Darn fast response there!

Paul Macdonald

Usury - Posted by Sheik

Posted by Sheik on November 17, 1998 at 09:06:42:

Hi John:

In another article you mentioned…

>>usury can be construed when you create a note and then
>>advance less than the face amount.

I have heard numerous examples about creating a
note on a property one is interested in buying and
selling the note (at a discount) to fund the deal
(There is a "success story by BEN(IN) on the main page
on this)

Depending on the discount, accordind to the above statement,
this may be usurious.

Please comment.


Could be - depends on state - Posted by John Behle

Posted by John Behle on November 17, 1998 at 11:34:54:

Usury laws vary widely from state to state. When the rates went ballistic in the 80’s, many states pushed the rates up high enough that it wouldn’t be problem anyway. Some states usury applies to private parties and not institutions. Other states like Utah have that reversed. An indivual in Utah may charge whatever they want, but there are limits for the institutions.

Like I said, it varies widely. If an institution is buying the note right out of escrow, presumably they know their risks. If you were to do it, you should know if usury could apply. One way an institution in our area does it is just to make sure they are not the original “Beneficiary”. As long as the note is originally to someone else, they will buy it later.

Re: Could be - depends on state - Posted by Paul Macdonald

Posted by Paul Macdonald on November 17, 1998 at 15:41:28:


Do you know a central location to find out about notes & usury laws? Actually do your books cover that information?

Relating to the creation of notes - I have approached a contractor who likes the idea of his writing the financing for his jobs and my buying them. By his being the initial owner of the note I’d have avoided usury concerns?

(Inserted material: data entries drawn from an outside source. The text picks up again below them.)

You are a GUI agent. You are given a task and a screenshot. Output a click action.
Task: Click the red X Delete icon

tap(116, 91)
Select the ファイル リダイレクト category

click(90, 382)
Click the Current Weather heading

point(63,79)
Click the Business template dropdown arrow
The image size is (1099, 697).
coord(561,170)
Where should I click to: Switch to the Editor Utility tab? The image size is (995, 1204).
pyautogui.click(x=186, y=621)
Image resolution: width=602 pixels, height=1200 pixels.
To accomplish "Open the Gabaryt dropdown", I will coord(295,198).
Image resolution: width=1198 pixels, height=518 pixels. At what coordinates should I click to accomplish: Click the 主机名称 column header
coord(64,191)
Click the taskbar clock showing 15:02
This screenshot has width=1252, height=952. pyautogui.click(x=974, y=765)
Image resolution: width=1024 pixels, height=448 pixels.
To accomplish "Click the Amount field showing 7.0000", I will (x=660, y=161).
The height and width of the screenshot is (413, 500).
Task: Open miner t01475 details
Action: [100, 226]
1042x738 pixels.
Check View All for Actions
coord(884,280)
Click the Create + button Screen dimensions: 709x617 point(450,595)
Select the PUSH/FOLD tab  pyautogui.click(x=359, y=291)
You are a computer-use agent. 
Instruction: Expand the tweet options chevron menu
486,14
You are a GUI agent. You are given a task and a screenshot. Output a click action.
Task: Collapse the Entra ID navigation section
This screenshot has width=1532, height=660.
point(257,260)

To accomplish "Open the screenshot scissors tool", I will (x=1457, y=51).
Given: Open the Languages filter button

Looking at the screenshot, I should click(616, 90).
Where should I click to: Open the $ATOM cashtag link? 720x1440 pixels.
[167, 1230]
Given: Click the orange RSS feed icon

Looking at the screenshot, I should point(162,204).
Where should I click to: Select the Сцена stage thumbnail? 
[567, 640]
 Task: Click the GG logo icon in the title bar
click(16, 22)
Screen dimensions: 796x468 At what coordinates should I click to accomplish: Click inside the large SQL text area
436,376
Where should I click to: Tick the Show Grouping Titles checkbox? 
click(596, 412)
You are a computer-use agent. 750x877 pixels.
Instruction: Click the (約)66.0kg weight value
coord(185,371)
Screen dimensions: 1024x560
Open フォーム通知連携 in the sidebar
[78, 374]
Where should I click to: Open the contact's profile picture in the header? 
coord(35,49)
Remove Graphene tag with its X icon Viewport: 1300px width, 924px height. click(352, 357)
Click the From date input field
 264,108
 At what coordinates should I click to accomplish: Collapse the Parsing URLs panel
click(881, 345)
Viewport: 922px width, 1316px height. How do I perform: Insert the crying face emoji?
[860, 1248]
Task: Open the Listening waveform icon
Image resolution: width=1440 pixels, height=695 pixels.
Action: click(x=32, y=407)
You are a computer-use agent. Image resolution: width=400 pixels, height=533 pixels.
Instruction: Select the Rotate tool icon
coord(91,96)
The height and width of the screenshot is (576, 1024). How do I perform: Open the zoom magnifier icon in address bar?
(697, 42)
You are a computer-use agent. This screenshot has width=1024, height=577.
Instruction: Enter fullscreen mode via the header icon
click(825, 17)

My principle line of work is mortgages - standard institutional - the creation of notes vs. the sale of notes is an idea at right angles to what I’m used to. You speak of improving the notes after you get them. Would it be better in the long run for me to buy the created note, fund it, wait whatever seasoning period is necessary/if necessary, and do a rate and term with the borrower OR hold the note for the duration?